TV Exposure In The US
Series Compared

dailysportscar.comScott Atherton, American Le Mans Series President and CEO, announced the results (at Road Atlanta) of the Joyce Julius Sponsors Report for the first five races of the ALMS 2004 season, versus a similar number of races by its principal competitors in American racing.

The Joyce Julius Sponsors Report provides comprehensive documentation of in-broadcast brand exposure during sports, special event, and entertainment television programming. Offered by Joyce Julius and Associates since 1985, the Sponsors Report has become the most recognized name in television exposure valuation.

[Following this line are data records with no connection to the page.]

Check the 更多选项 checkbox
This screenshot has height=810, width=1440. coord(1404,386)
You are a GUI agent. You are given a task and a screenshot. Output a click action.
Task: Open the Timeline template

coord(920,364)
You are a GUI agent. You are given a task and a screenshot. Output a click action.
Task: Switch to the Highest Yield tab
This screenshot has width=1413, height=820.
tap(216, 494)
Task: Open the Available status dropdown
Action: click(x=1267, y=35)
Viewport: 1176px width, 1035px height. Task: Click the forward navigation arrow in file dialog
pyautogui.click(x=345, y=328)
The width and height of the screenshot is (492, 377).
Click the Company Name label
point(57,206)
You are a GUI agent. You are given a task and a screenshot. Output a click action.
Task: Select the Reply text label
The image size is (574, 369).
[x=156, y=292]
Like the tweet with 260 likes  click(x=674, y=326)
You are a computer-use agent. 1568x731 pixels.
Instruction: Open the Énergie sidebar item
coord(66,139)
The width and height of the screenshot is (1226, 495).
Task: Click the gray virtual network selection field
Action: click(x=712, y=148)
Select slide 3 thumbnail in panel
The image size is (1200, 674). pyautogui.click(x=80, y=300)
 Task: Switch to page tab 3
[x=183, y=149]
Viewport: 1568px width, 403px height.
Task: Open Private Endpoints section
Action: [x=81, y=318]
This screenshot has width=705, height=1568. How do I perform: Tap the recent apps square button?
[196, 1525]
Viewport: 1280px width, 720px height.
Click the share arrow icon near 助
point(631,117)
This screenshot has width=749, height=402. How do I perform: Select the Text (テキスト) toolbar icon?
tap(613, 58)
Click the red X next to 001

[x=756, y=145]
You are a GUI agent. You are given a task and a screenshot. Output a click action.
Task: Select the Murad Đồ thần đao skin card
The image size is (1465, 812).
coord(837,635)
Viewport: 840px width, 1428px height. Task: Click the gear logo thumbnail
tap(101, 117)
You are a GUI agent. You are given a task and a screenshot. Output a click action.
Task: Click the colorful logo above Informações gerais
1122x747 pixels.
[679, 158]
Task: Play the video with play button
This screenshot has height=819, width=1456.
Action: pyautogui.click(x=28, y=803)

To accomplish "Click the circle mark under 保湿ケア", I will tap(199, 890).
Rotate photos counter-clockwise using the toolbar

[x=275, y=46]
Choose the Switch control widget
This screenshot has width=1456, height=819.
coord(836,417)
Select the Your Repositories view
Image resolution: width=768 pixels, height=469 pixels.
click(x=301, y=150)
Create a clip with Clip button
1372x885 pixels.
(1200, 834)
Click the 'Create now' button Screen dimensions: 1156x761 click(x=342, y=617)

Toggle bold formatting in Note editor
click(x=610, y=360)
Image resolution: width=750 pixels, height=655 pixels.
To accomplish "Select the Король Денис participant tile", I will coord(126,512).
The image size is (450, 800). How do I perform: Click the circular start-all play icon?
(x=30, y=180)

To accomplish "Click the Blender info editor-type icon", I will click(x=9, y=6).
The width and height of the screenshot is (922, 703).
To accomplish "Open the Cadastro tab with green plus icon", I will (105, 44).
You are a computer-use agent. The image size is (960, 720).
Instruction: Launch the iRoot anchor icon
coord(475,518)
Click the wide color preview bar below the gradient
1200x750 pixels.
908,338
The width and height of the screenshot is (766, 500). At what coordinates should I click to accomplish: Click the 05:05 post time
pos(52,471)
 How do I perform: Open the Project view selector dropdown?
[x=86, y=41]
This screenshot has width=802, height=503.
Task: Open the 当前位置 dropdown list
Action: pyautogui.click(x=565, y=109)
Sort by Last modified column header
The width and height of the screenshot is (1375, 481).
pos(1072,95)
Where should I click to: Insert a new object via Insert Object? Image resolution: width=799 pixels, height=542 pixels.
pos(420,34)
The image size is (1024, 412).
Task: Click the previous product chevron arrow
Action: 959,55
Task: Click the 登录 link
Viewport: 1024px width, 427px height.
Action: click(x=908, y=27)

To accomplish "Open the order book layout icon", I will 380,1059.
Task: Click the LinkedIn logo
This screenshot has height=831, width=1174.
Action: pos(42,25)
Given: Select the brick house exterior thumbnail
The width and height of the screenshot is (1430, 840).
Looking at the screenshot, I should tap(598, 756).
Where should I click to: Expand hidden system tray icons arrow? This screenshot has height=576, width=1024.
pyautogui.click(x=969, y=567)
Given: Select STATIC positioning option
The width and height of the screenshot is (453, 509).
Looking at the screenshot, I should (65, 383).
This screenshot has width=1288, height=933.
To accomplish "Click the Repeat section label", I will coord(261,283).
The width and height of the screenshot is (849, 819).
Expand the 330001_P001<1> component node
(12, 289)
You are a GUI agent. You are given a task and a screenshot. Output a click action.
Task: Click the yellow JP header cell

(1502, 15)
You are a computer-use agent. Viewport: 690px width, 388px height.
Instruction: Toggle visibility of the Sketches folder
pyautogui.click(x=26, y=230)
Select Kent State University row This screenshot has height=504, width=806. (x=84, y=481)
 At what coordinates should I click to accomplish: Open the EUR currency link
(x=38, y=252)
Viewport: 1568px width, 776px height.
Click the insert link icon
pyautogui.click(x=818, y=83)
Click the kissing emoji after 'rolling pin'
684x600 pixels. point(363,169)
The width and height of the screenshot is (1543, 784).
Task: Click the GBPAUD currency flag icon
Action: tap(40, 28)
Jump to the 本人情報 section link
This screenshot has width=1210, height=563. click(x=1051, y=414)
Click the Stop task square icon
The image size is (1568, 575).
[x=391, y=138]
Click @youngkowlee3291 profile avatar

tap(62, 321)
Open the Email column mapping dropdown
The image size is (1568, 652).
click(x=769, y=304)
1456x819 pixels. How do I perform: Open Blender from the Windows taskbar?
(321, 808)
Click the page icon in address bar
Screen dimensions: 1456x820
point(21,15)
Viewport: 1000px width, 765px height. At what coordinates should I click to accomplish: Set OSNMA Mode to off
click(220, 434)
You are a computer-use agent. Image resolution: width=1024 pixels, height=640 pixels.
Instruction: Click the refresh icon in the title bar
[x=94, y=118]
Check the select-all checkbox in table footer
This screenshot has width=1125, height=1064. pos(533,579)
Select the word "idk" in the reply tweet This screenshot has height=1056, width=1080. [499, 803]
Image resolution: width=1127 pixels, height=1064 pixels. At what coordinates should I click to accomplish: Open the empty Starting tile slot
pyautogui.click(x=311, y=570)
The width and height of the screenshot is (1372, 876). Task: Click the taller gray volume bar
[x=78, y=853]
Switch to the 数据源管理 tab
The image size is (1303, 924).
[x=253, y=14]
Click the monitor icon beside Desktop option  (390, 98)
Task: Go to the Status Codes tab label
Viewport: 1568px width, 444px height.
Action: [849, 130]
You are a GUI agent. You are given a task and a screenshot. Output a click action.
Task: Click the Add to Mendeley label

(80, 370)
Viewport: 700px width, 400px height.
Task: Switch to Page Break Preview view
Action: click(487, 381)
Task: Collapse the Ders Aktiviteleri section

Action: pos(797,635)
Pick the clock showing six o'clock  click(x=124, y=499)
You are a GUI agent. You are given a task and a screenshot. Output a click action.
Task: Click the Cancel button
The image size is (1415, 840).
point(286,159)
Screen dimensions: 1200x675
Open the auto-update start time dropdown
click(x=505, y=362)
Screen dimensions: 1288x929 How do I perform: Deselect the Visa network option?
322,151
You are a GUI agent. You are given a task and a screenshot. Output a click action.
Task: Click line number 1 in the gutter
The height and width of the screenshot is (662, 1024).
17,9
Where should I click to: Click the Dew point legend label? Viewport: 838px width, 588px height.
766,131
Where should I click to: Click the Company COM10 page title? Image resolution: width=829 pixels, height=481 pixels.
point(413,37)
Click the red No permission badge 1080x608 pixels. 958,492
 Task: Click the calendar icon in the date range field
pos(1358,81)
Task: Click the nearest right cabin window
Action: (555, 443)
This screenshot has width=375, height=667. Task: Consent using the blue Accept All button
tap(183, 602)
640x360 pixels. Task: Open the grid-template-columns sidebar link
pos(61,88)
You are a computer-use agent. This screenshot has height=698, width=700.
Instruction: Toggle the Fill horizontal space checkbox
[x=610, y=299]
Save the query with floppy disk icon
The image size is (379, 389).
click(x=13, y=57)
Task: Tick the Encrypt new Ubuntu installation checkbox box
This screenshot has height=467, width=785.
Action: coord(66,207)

Speaking to an audience of media and racing executives at Road Atlanta, Atherton said, “everybody in this room uses it (the Joyce Julius Sponsors Report) to ‘keep score’ and in this category of measure, the ALMS is the clear winner.”

The report measured the value of on-air exposure for the top ten sponsors in the first five races of 2004 for each racing series. Joyce Julius uses a formula to assign a dollar value to that set of sponsors’ exposure, and in Atherton’s view, though “we can argue about absolute dollar value, the ratio is valid”.

At the end of five races the value of sponsorship was reported as:
ALMS $22,052,500
IRL $14,195,560
CCWA $ 5,915,900 (the series formerly known as CART)
Grand-Am $ 2,332,515.

The IRL figure naturally does not include the Indy 500, an event in which sponsorship is purchased separately from the remainder of the series, much like the Super Bowl in American football.

”Remember, that's only the top ten sponsors after only five races – with Petit Le Mans and the network coverage of Laguna Seca - the difference will only get greater,” said Atherton. Clearly, the point that Atherton and others at IMSA and ALMS would like to make is that the issue is not cost, but value.